Teachers Act Up!

Thoughts on Teaching, Language, and Social Change from Melisa "Misha" Cahnmann-Taylor

Ghazal and wild language

Inspired by reading Agha Shahid Ali’s ghazals, Stephanie (Stephen) Burt’s essay on Ali, and Natasha Trethewey’s ghazal “Miscegenation,” I decided to try my own.  I invited students in my poetry class to also write a Ghazal, one that navigates any aspect of linguistic, racial, and cultural identity.

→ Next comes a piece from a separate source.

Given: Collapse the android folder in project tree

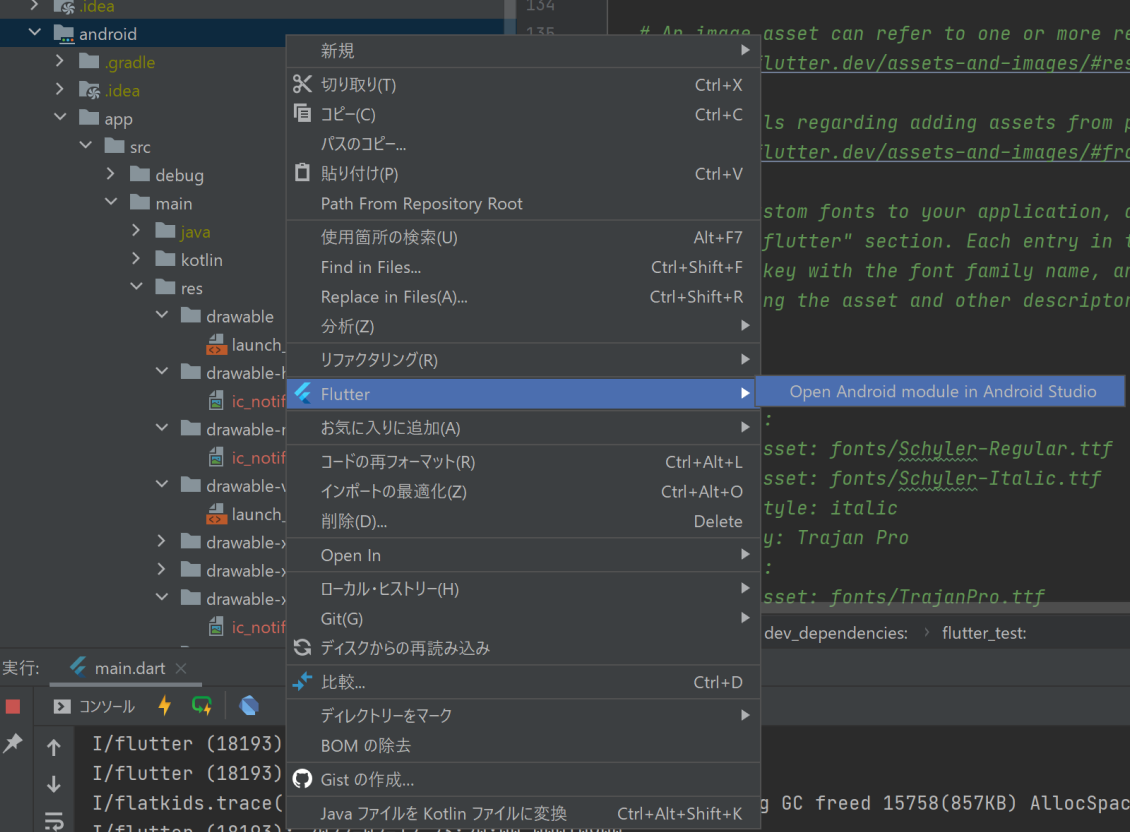Looking at the screenshot, I should tap(35, 34).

I must also add this ghazal-draft is inspired by an email I received last night from a young student from Puerto Rico who’d found and liked an old poem of mine, “What you are.”  She wrote, “honestly, you have no idea how much this means to me. There aren’t enough words in the dictionary to express my thankfulness.” And then she wanted to know: “hope you wouldn’t mind me asking but where are you from or your parents?”

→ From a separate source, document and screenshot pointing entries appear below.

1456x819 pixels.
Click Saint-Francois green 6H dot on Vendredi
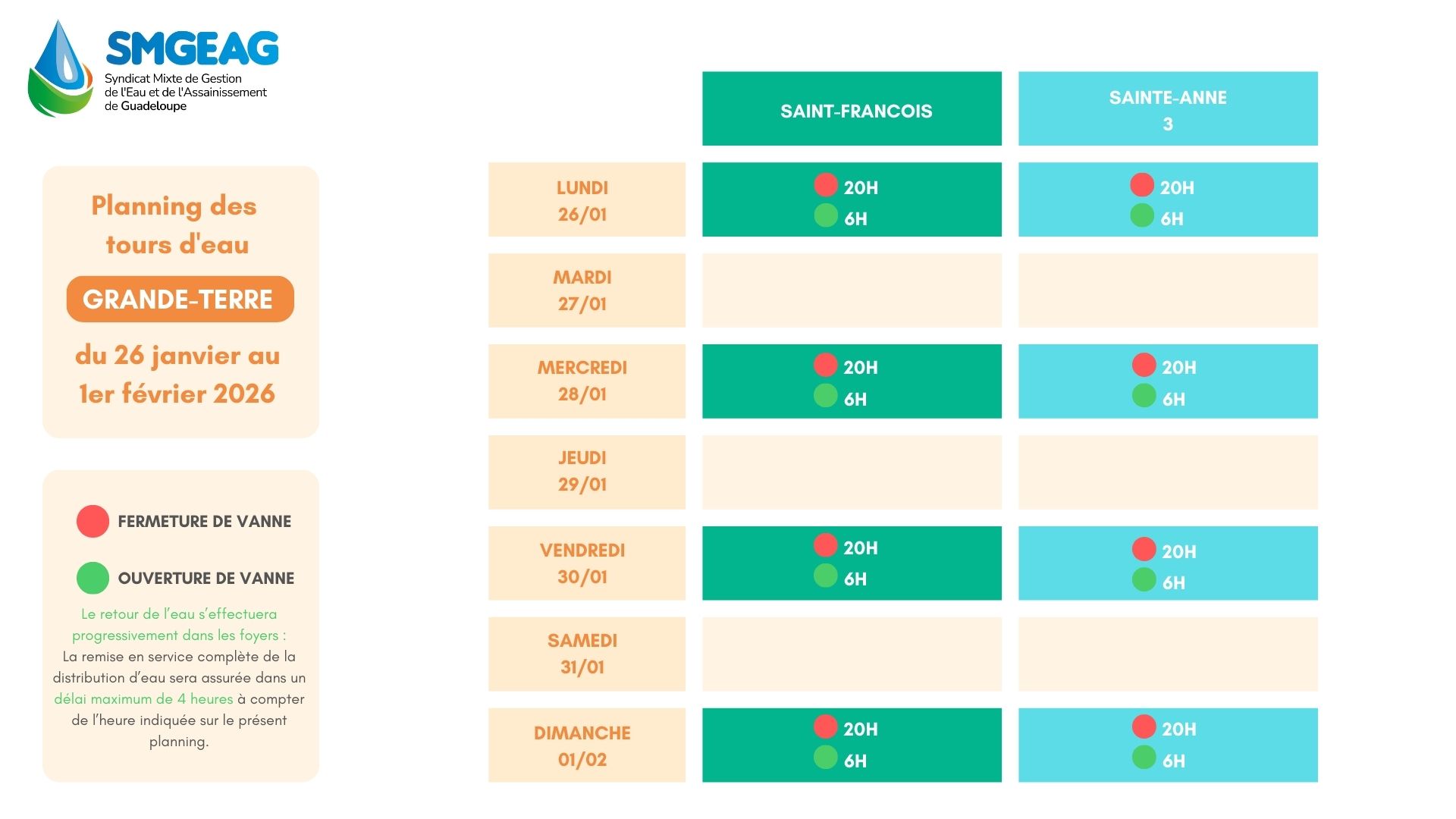click(x=826, y=576)
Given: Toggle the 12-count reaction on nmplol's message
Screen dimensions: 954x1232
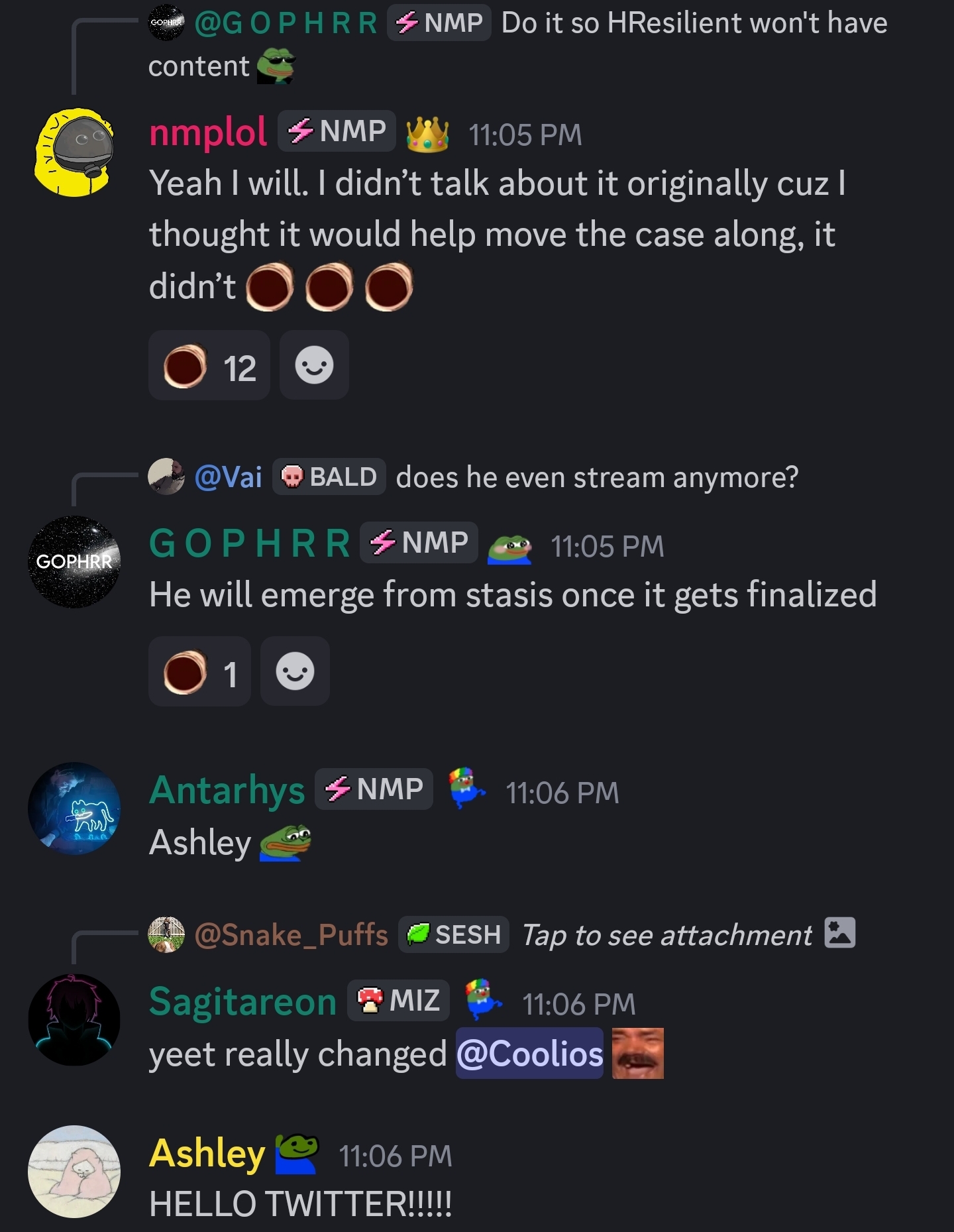Looking at the screenshot, I should click(x=209, y=365).
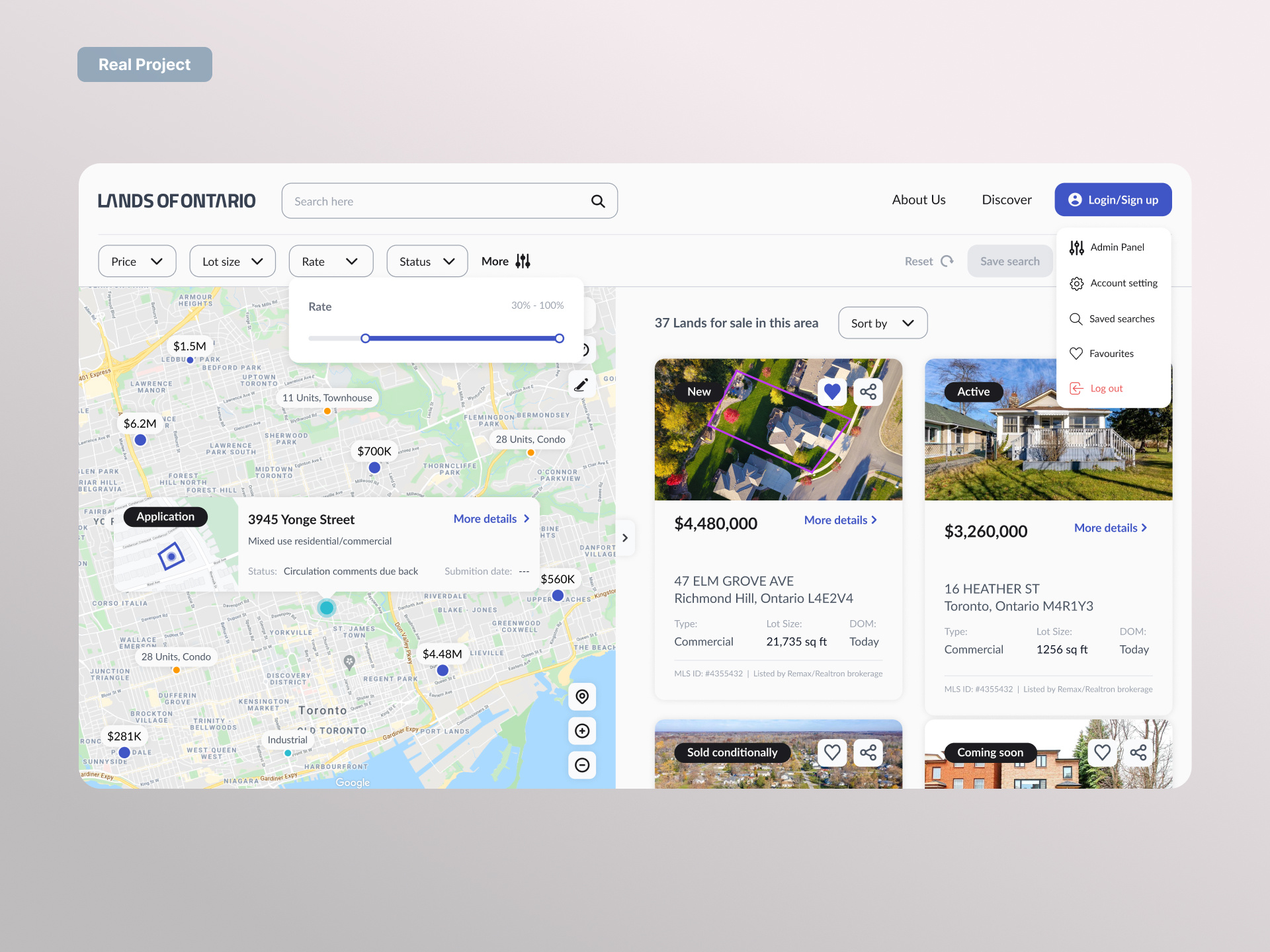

“A place of universal exile,” I wrote back to her.  Latinidad is a perfect place for that, Latina or Jewish or otherwise.  Here’s my answer in a poem draft form.

Símon Manifesto

                                                  ~for Dayhath Marte-Herrera

A language you never learn in classrooms: Spanglish.

First and second language, “both/and” borders Spanglish.

 

Standard English, a blazer-dressed, distant uncle;

Tía Castellana, black laced aunt to Spanglish.

 

Puro amor tatooed on a gangster’s knuckles.

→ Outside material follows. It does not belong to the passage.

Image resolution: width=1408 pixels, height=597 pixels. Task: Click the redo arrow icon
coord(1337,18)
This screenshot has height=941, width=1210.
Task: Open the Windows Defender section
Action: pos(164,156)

¿What recourse nos queda? Gloria asked in Spanglish.

 

El Paso, Los Cruces, La Brea, indelible

stains tar our place names in original Spanglish.

 

We’re creating languages of implied exile:

Ching, Hing-, and Kong- lish, Franglais, and, of course, Spanglish.

 

When certain consonants appear between vowels,

they’re left out (mojado/mojao), speaking Spanglish.

 

Díaz writes culocracy, governing culos,

a neologism coined in perfect Spanglish.

 

It defies collapse into single syllables,

but still it hurts boys and girls to malign Spanglish.

 

Oy vey, kinnehora, my grandmother grumbled.

Yinglish is my own variety of Spanglish.

 

Tranquila, Melisa, conjugating struggle’s

easy, si aprendes bien, lessons from Spanglish.